There have always been outsiders who criticized the tech industry — even if their concerns have been drowned out by the oohs and aahs of consumers, investors, and journalists. But today, the most dire warnings are coming from the heart of Silicon Valley itself. The man who oversaw the creation of the original iPhone believes the device he helped build is too addictive. The inventor of the World Wide Web fears his creation is being “weaponized.” Even Sean Parker, Facebook’s first president, has blasted social media as a dangerous form of psychological manipulation. “God only knows what it’s doing to our children’s brains,” he lamented recently.

If the tech industry likes to assume the trappings of a religion, complete with a quasi-messianic story of progress, the Church of Tech is now giving rise to a new sect of apostates, feverishly confessing their own sins.
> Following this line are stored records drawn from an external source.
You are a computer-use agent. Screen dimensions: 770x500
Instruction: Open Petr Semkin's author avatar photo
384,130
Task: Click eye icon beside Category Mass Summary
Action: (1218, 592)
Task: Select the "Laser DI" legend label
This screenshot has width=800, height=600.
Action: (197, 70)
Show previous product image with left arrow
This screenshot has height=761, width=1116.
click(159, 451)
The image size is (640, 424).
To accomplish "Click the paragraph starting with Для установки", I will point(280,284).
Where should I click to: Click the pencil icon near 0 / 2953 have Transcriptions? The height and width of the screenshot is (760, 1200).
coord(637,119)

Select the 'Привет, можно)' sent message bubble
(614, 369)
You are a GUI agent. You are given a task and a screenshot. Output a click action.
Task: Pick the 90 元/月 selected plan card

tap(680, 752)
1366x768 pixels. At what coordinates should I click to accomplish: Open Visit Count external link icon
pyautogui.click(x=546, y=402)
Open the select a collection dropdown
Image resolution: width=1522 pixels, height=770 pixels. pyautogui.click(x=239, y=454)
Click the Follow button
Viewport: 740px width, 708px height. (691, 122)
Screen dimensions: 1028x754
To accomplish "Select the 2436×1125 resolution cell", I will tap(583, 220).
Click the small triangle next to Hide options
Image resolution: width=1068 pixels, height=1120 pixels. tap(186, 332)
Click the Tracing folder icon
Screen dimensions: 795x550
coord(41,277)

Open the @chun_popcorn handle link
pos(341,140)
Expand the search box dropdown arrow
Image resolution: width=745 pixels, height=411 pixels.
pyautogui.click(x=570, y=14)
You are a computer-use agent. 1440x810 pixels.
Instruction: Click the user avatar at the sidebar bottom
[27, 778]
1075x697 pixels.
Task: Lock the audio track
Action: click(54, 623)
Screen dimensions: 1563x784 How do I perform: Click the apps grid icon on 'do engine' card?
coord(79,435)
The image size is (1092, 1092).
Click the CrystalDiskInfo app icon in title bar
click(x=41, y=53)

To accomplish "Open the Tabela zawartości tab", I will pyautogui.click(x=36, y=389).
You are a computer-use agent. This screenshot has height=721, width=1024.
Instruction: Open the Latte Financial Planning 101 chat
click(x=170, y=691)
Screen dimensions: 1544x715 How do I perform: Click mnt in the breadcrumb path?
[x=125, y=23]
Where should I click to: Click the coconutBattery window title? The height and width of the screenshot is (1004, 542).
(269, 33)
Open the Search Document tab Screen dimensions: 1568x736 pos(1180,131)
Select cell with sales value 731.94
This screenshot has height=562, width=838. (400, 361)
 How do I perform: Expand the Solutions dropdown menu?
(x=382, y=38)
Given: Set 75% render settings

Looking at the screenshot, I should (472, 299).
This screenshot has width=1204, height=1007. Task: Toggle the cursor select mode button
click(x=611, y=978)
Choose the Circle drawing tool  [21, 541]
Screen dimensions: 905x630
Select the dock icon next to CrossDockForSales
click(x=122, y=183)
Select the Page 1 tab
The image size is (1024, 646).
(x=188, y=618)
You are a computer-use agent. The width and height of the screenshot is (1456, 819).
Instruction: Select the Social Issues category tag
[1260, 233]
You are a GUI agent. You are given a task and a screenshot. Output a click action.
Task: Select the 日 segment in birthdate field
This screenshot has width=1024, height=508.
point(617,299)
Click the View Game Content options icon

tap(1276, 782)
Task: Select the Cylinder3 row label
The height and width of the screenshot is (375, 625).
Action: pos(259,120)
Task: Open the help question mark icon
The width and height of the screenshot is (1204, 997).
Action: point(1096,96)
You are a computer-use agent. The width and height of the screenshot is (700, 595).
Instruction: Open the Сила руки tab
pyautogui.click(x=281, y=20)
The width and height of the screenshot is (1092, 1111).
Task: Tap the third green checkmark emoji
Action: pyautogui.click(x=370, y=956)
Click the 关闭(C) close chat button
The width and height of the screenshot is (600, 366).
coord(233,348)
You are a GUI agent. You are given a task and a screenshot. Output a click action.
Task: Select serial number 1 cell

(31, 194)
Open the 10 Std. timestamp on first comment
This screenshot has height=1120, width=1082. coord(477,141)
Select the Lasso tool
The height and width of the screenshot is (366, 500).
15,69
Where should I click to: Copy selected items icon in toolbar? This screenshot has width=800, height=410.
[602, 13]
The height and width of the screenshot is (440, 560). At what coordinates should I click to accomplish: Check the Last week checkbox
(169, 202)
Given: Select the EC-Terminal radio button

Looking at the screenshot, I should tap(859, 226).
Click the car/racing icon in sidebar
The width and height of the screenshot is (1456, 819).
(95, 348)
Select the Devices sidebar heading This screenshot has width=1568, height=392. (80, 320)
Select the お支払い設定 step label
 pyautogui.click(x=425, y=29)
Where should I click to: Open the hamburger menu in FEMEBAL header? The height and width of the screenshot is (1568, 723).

And the internet’s original sin, as these programmers and investors and CEOs make clear, was its business model.

The advertising model of the internet was different from anything that came before. Whatever you might say about broadcast advertising, it drew you into a kind of community, even if it was a community of consumers. The culture of the social-media era, by contrast, doesn’t draw you anywhere. It meets you exactly where you are, with your preferences and prejudices — at least as best as an algorithm can intuit them. “Microtargeting” is nothing more than a fancy term for social atomization — a business logic that promises community while promoting its opposite.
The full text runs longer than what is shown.